はじめに
昨今、著しく環境保全と安全性への関心が高まりを見せているなか欧米では日本に先駆けて殺虫剤成分を含まない駆除剤なるものが普及しつつある。この流れを受けてか日本においても食品業界が加工工場に殺虫剤を禁止する動きが広がっている。
そこで、泡施工をする際に助剤として添加する起泡剤を用いた、界面活性剤の気門封鎖作用によるムカデ駆除の可否について検証し、レスケミカル施工の実用性について考察した。
ムカデが問題となるのはその毒牙による刺咬被害であり、一般住宅が対象として想定される。住環境においてムカデが潜む場所は様々であるが、比較的多いのは植栽の落葉下、石垣の中などである。駆除の現場においてその場でムカデの姿を確認し、起泡剤なり殺虫剤を直接暴露させることは極めて困難である。施工対象となる住宅周囲のムカデが潜んでいそうな場所にアタリをつけ、適当に散布、注入せざるを得ない。

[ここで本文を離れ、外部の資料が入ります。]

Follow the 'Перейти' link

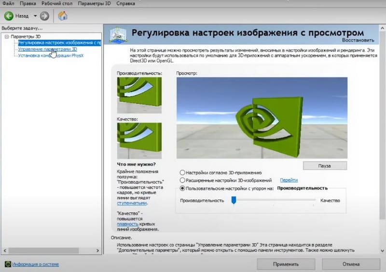288,180
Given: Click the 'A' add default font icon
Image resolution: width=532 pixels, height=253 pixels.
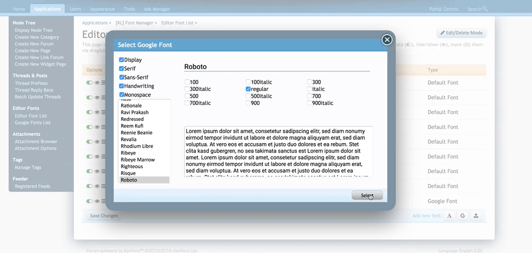Looking at the screenshot, I should 449,216.

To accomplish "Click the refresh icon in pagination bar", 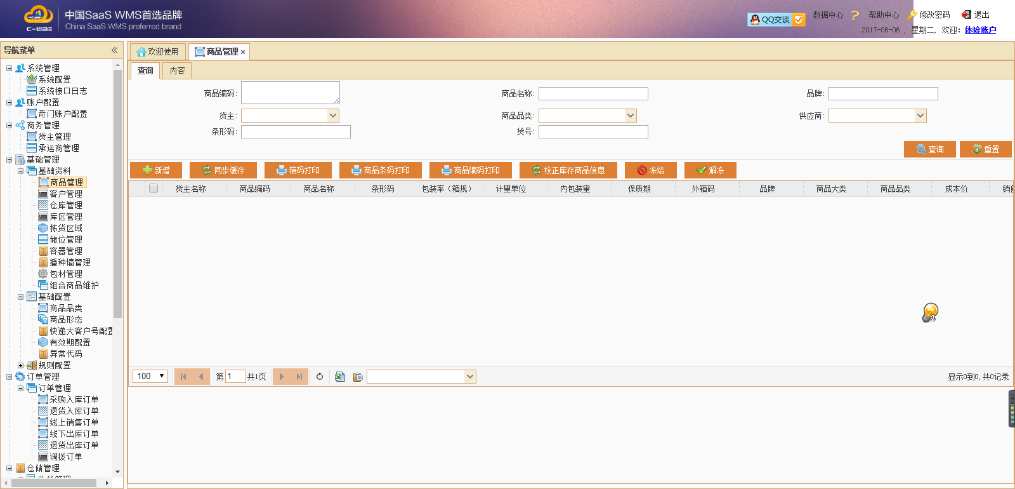I will pos(320,377).
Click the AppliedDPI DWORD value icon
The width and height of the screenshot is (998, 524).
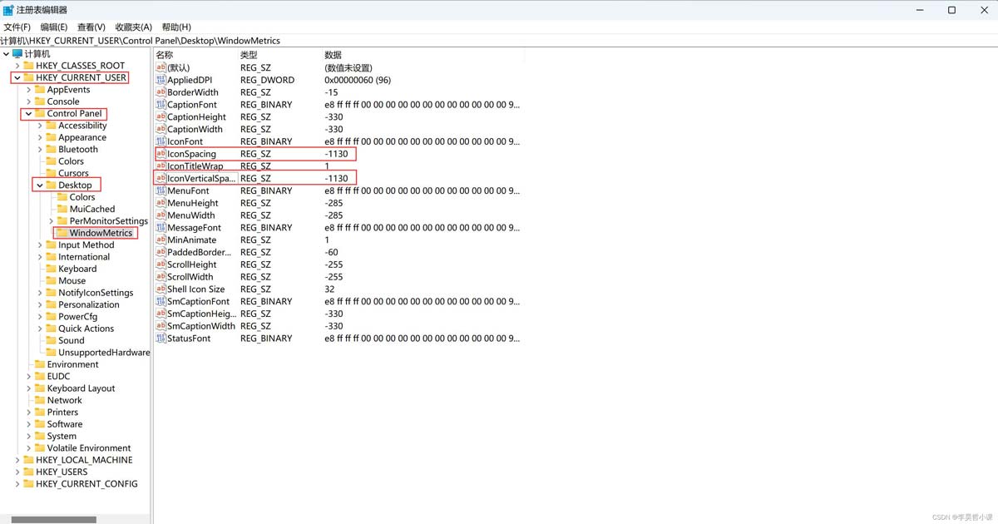click(161, 80)
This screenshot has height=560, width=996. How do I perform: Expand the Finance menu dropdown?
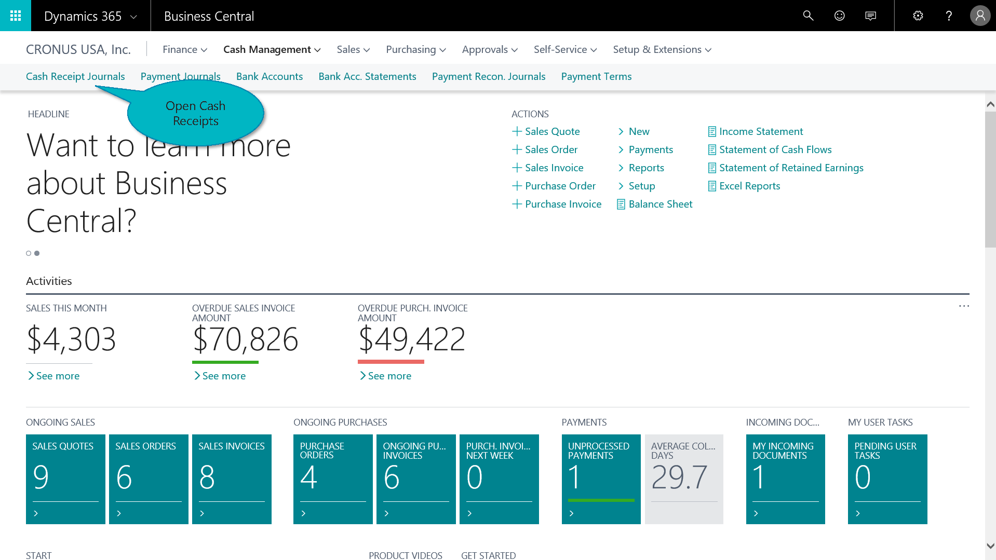tap(185, 49)
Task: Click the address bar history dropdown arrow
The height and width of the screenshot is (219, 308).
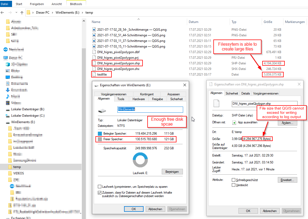Action: pos(16,12)
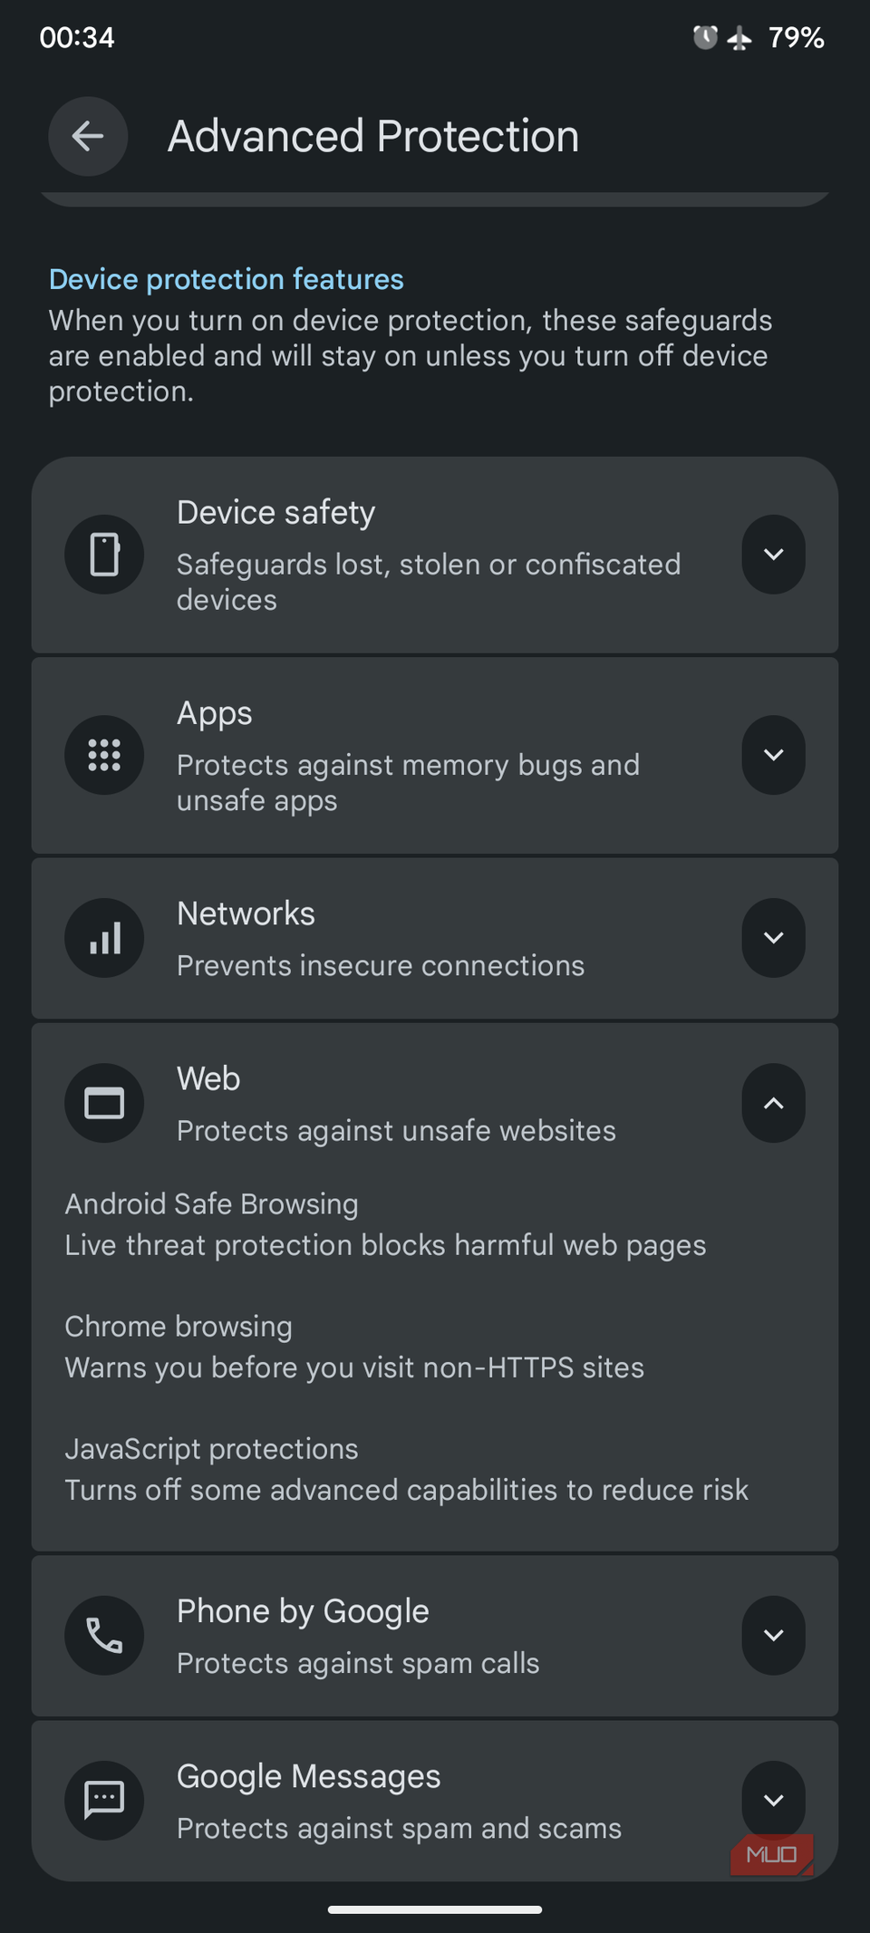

これを踏まえ実証試験ではケージ内に散布液を吸収する土のほか障害物となるシェルターと落ち葉を配置し、意図的にムカデが散布液に直接暴露しない環境を整えた。試験区は2つ設け一方は起泡剤の泡がシェルターと落ち葉を完全に覆う程度に、もう一方は泡が表面のみ覆う程度に処理し、処理量の違いによる影響について検討した。
まず、土、シェルター、落ち葉の順にケージ内を適当にレイアウトし、ムカデを5頭放逐したあと10分間静置した。ムカデが好みの場所を見つけて落ち着くまで待機した。同時にジャックプラスに起泡剤50倍希釈液を3L調整し充填。B&Gスプレーヤーの液剤散布基準を参考に15回+10回の計25回ストローク圧縮した。
ジャックプラスのホースはWET FOAMOUTPUTに接続し、ノズル噴口を地上60cmの高さからケージ内に向け、噴射と同時にタイマーのカウントを始めた。
【材料および方法】
供試虫;トビズムカデ 計10頭
生育齢;いずれも110mm以上の成体
採集地;大阪府箕面市森町北森林内(オオタカ保護区域のため薬剤暴露経験少ないものと推察する)
供試薬;Hohto-起泡剤(有効成分;アルファオレフィンスルホン酸ナトリウム)希釈倍率;50倍希釈 (起泡剤20mL/水1L)
≪供試資材≫
噴霧器;エプシロン・ジャックプラス1ガロン (泡-仕様;Φ4mmチューブチップ+ハンドガン&ホース 1.6m)
ケージ;ワイドビュークリア大(㈱マルカン製,W432×D260×H305,内径面積560cm2)シェルター;ウェットシェルターS(HERPCRAFT製,W90×D72×H60) 3個使用
落ち葉;クヌギ等の落葉(適量,表土が見えなくなる程度)
土;真砂土2kg (粘土質多く含む)
タイマー;キッチンタイマーCORORO(ドリテック製)
試験区;①30秒間噴射:散布液量400mL/560cm2( 7.2L/m2) ②10秒間噴射;散布液量133mL/560cm2( 2.4L/m2)
供試時間;30分間,反復なし
管理環境;24℃(外気温),60~90% R. H.
【結 果】
起泡剤噴射後、直ちに経過を観察し、30秒間噴射(7.2L/m2)条件では、15秒程度でケージ内に潜んでいたムカデが飛び出して走り回り、3~10分後には5頭のいずれもが致死した。10秒間噴射(2.4L/m2)条件では、2頭が10分以内に致死したが、ケージ内に障害物として設置したシェルター内部に散布液が到達せず、潜んでいたムカデが無傷で生還した。供試した5頭のうち3頭がシェルターに守られた。
【考 察】
起泡剤希釈液の付着したムカデは蘇生することなく短時間に致死したことから、住環境において使用する際には想定される潜伏場所に十分量を散布、注入することが効果的と思われる。しかし、これまでの殺虫剤施工に比べ散布液量を多く必要とする。よって、ムカデを対象とした施工においては、駆除性能に優れた接触毒性や残効性の高い殺虫剤と組み合わせて相乗効果を狙うのが最も効率的であり、散布液量も軽減できることから、結果としてより安全性も高まるものと考える。また、界面活性剤の持つ高い親和性により殺虫剤成分の付着、浸透性も促進されるものと推察する。
殺虫剤の使用を禁止された現場においては、雑草除去など耕種的手法や防虫ブラシなど物理的手法と組み合わせて、総合防除の選択肢に含めても良いのではないだろうか。
ムカデの生態を熟知した上で、周辺環境に配慮しつつ局所重点施工ができれば、充分に実用性のある一防除手段であると考える。